MR. BLANCHARD: Fiscal consolidation in the UK has been very ambitious, although sometimes people tend to exaggerate how much stronger it is than in other countries. To give you numbers, we estimate that the measures announced lead to fiscal consolidation from this year to next year of the structural primary balance of about 1.7 percent of GDP. This compares to 1.3 percent in France and 1.4 percent in Canada.
Does it make sense for the UK to do more than others? Well, the fiscal deficit in the UK is larger than in the other countries. This being said, I think there should be no question that in the short run this is going to decrease growth. Fiscal consolidation is needed; it is needed for long-term growth. In the short term, typically it decreases growth; it decreases demand.
Now, this being said, our forecasts for the UK which incorporate these fiscal measures are for 2 percent growth in 2011 and, therefore, positive growth. In other words, we do not think that fiscal consolidation comes close to killing growth, as some have said.
What would happen if growth turned out to be much less than is currently predicted? Our generic advice in our fiscal documents as well as in the WEO is that, if growth threatens to be substantially lower than is currently forecast in any country, in the UK or any other country, then the fiscal plan should be revisited.
QUESTIONER: Germany has experienced quite extraordinary growth recently and the labor market looks quite good as well. Do you think that this is an episode or something longer lasting?

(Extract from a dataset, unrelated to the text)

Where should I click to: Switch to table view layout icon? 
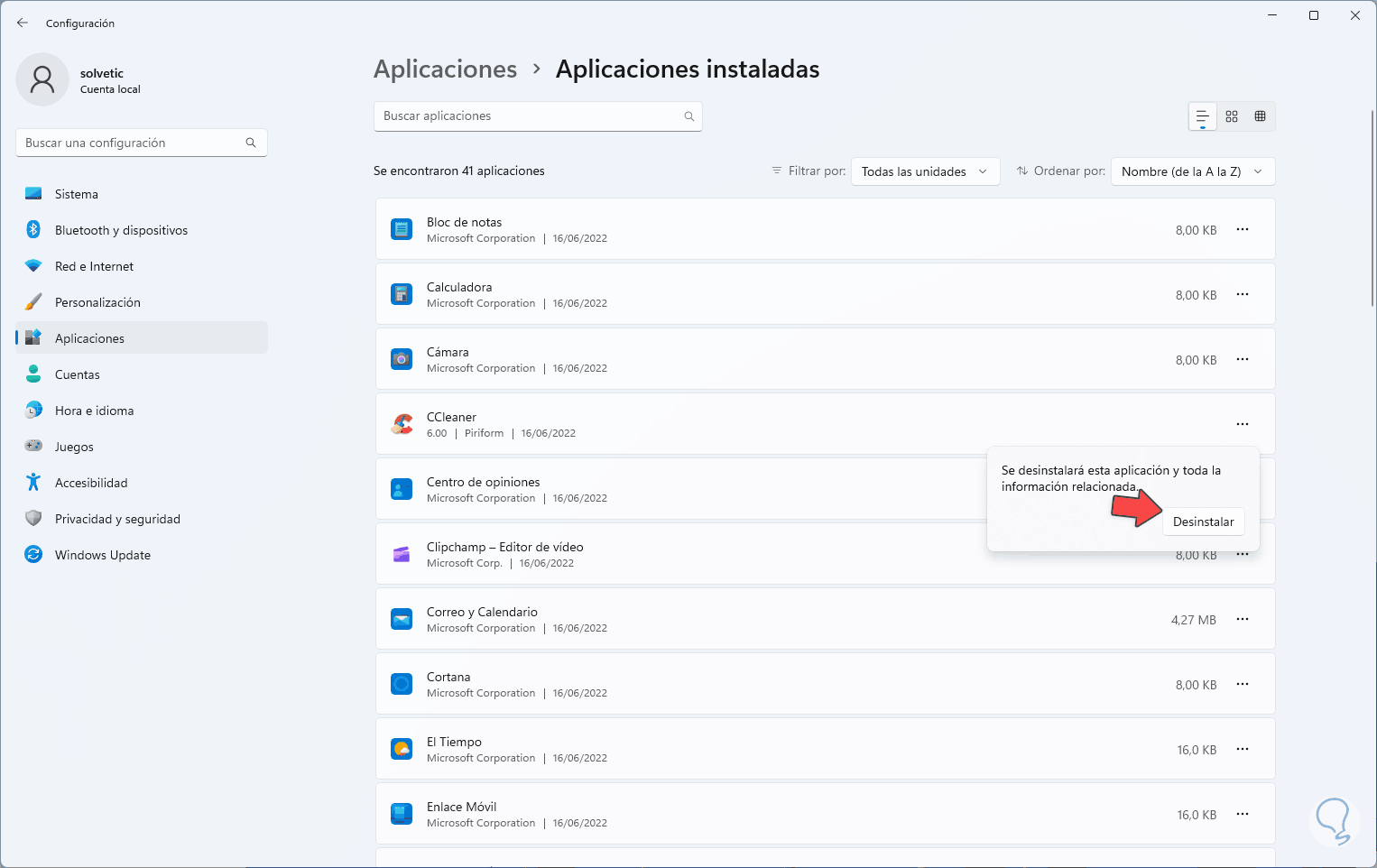pos(1261,116)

MR. DECRESSIN: The growth rate was indeed very strong, 9 percent in the second quarter, but there were a number of special effects at work. For example, the first quarter had disappointed on account of a very harsh winter and second quarter has made up for this. We expect that, going forward, growth in Germany will slow in the third and in the fourth quarter. As global growth is also forecast to slow, Germany’s exports will be affected.
Nonetheless, we have revised up our forecast for Germany for this year. We are now at a growth rate of 3.3 percent, which is 1.9 percentage points more for 2010 than we forecast in July. We have also revised up our forecast for 2011 to 2 percent growth, which is about 0.4 percent more than we had in July. So, there are some permanent factors but also a large temporary element in this very strong growth rate of the second quarter.
QUESTIONER: The WEO report gives a pretty strong endorsement for legislating fiscal targets. I wondered if you could elaborate on why you have come out so strongly in favor of that approach, given what we have seen here in the US, in particular the states that seemed to have struggled in their effort to simulate the economy because their hands were tied by balanced budget laws.
MR. BLANCHARD: Again, it goes back to the way we think fiscal consolidation should be done. The ideal way of adjusting is to do relatively little today but convince markets that debt will be stabilized eventually, and that is very difficult to do because it is hard to establish credibility if you do nothing today. This is the context in which fiscal rules, either as transition devices or permanent devices, can be extremely useful.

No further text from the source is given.